On 2023/12/21 20:02, Maciej Fijalkowski wrote:
> On Wed, Oct 11, 2023 at 11:27:23PM +0800, Leon Hwang wrote:
>> From commit ebf7d1f508a73871 ("bpf, x64: rework pro/epilogue and tailcall
>> handling in JIT"), the tailcall on x64 works better than before.
>>
>> From commit e411901c0b775a3a ("bpf: allow for tailcalls in BPF subprograms
>> for x64 JIT"), tailcall is able to run in BPF subprograms on x64.
>>
>> How about:
>>
>> 1. More than 1 subprograms are called in a bpf program.
>> 2. The tailcalls in the subprograms call the bpf program.
>>
>> Because of missing tail_call_cnt back-propagation, a tailcall hierarchy
>> comes up. And MAX_TAIL_CALL_CNT limit does not work for this case.
>>
>> As we know, in tail call context, the tail_call_cnt propagates by stack
>> and rax register between BPF subprograms. So, propagating tail_call_cnt
>> pointer by stack and rax register makes tail_call_cnt as like a global
>> variable, in order to make MAX_TAIL_CALL_CNT limit works for tailcall
>> hierarchy cases.
>>
>> Before jumping to other bpf prog, load tail_call_cnt from the pointer
>> and then compare with MAX_TAIL_CALL_CNT. Finally, increment
>> tail_call_cnt by its pointer.
>>
>> But, where does tail_call_cnt store?
>>
>> It stores on the stack of bpf prog's caller, like
>>
>>     |  STACK  |
>>     |         |
>>     |   rip   |
>>  +->|   tcc   |
>>  |  |   rip   |
>>  |  |   rbp   |
>>  |  +---------+ RBP
>>  |  |         |
>>  |  |         |
>>  |  |         |
>>  +--| tcc_ptr |
>>     |   rbx   |
>>     +---------+ RSP
>>
>> And tcc_ptr is unnecessary to be popped from stack at the epilogue of bpf
>> prog, like the way of commit d207929d97ea028f ("bpf, x64: Drop "pop %rcx"

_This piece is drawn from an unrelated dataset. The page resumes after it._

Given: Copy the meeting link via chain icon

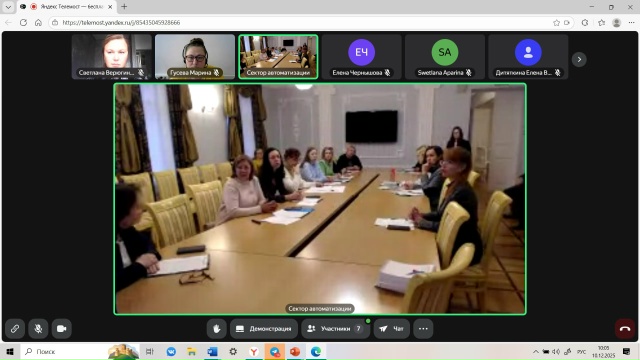Looking at the screenshot, I should [15, 329].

>> instruction on BPF JIT epilogue").
>>
>> Why not back-propagate tail_call_cnt?
>>
>> It's because it's vulnerable to back-propagate it. It's unable to work
>> well with the following case.
>>
>> int prog1();
>> int prog2();
>>
>> prog1 is tail caller, and prog2 is tail callee. If we do back-propagate
>> tail_call_cnt at the epilogue of prog2, can prog2 run standalone at the
>> same time? The answer is NO. Otherwise, there will be a register to be
>> polluted, which will make kernel crash.
>>
>> Fixes: ebf7d1f508a7 ("bpf, x64: rework pro/epilogue and tailcall handling in JIT")

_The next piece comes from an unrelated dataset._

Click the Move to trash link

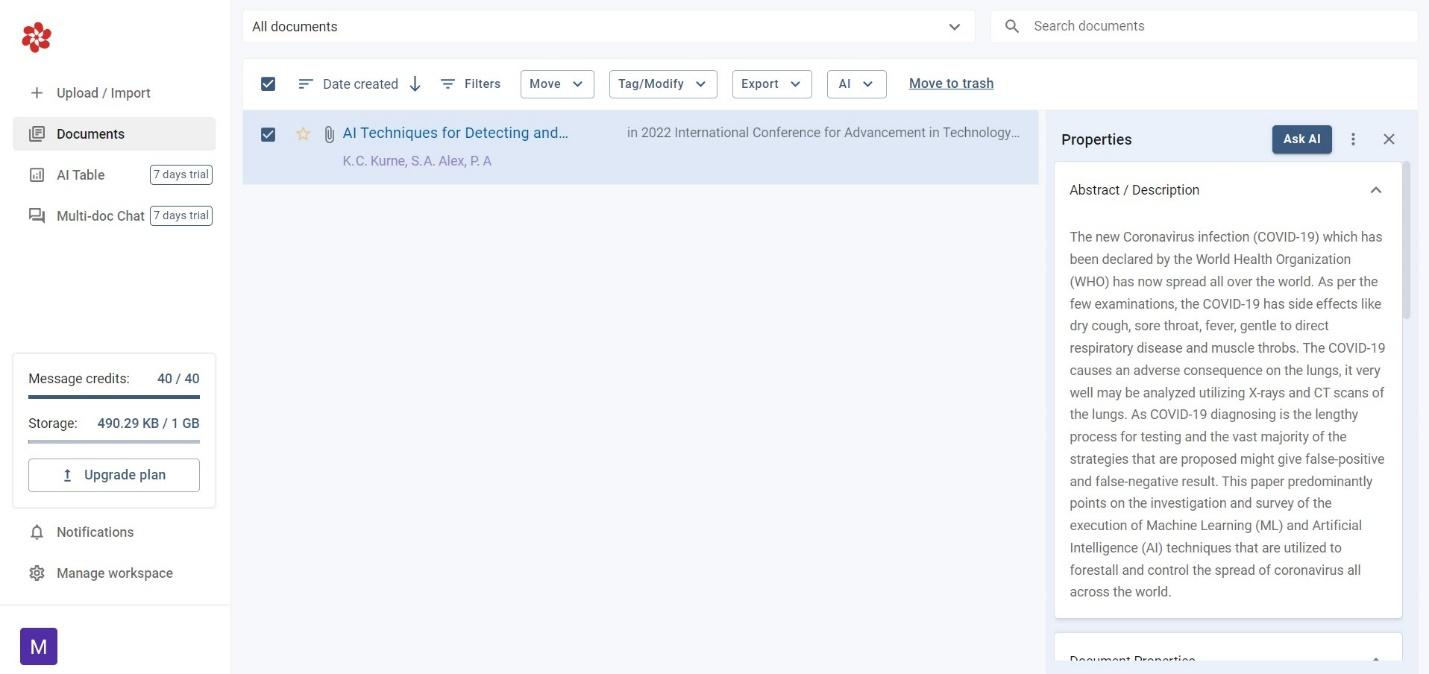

>> Fixes: e411901c0b77 ("bpf: allow for tailcalls in BPF subprograms for x64 JIT")
>> Signed-off-by: Leon Hwang <hffilwlqm@gmail.com>
>> ---
>>  arch/x86/net/bpf_jit_comp.c | 40 ++++++++++++++++++++++---------------
>>  1 file changed, 24 insertions(+), 16 deletions(-)
>>
>> diff --git a/arch/x86/net/bpf_jit_comp.c b/arch/x86/net/bpf_jit_comp.c
>> index c2a0465d37da4..36631129cc800 100644
>> --- a/arch/x86/net/bpf_jit_comp.c
>> +++ b/arch/x86/net/bpf_jit_comp.c
>> @@ -256,7 +256,7 @@ struct jit_context {
>>  /* Number of bytes emit_patch() needs to generate instructions */
>>  #define X86_PATCH_SIZE		5
>>  /* Number of bytes that will be skipped on tailcall */
>> -#define X86_TAIL_CALL_OFFSET	(11 + ENDBR_INSN_SIZE)

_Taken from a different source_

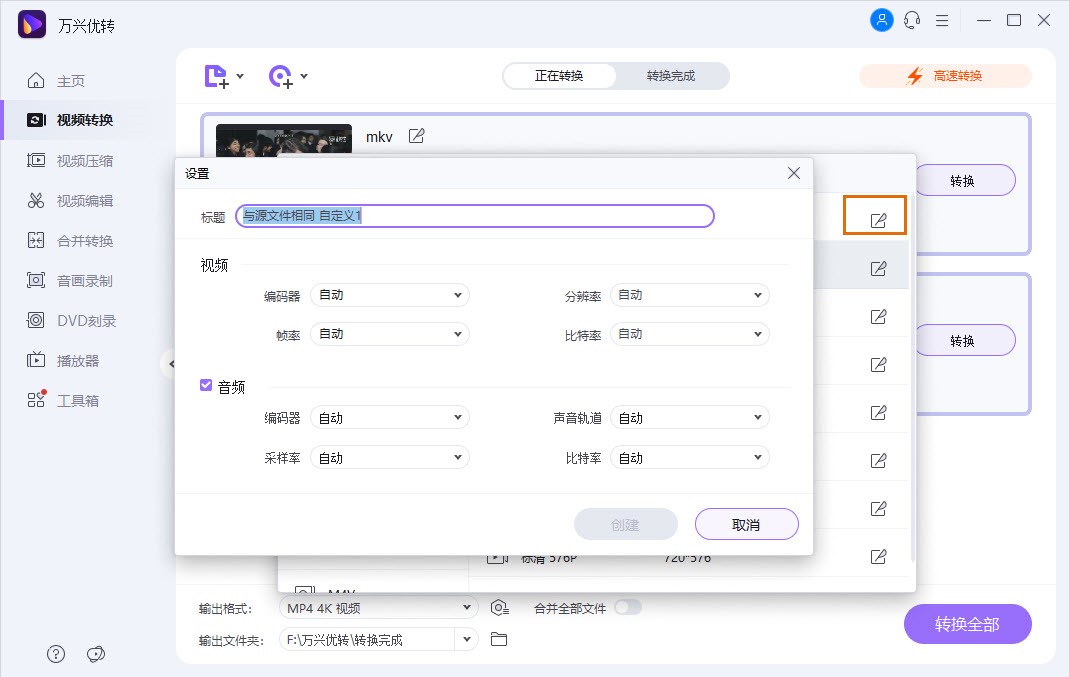Click the pencil icon beside mkv filename

(415, 136)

>> +#define X86_TAIL_CALL_OFFSET	(22 + ENDBR_INSN_SIZE)
>>  
>>  static void push_r12(u8 **pprog)
>>  {
>> @@ -340,14 +340,21 @@ static void emit_prologue(u8 **pprog, u32 stack_depth, bool ebpf_from_cbpf,
>>  	EMIT_ENDBR();
>>  	emit_nops(&prog, X86_PATCH_SIZE);
>>  	if (!ebpf_from_cbpf) {
>> -		if (tail_call_reachable && !is_subprog)
>> +		if (tail_call_reachable && !is_subprog) {
>>  			/* When it's the entry of the whole tailcall context,
>>  			 * zeroing rax means initialising tail_call_cnt.
>>  			 */
>> -			EMIT2(0x31, 0xC0); /* xor eax, eax */
>> -		else
>> -			/* Keep the same instruction layout. */
>> -			EMIT2(0x66, 0x90); /* nop2 */
>> +			EMIT2(0x31, 0xC0);       /* xor eax, eax */
>> +			EMIT1(0x50);             /* push rax */
>> +			/* Make rax as ptr that points to tail_call_cnt. */
>> +			EMIT3(0x48, 0x89, 0xE0); /* mov rax, rsp */
>> +			EMIT1_off32(0xE8, 2);    /* call main prog */
>> +			EMIT1(0x59);             /* pop rcx, get rid of tail_call_cnt */
>> +			EMIT1(0xC3);             /* ret */
>> +		} else {
>> +			/* Keep the same instruction size. */
>> +			emit_nops(&prog, 13);
>> +		}
> 
> At first sight it seemed to me too invasive but after trying out few other
> approaches in the end it is elegant.
> 
> I wanted to avoid a bit puzzling call insn in the prologue with a following
> prologue layout (this will be based on entry prog from tailcall_bpf2bpf3.c that
> was the first one to break):
> 
> ffffffffc0012cb4:       0f 1f 44 00 00          nopl   0x0(%rax,%rax,1)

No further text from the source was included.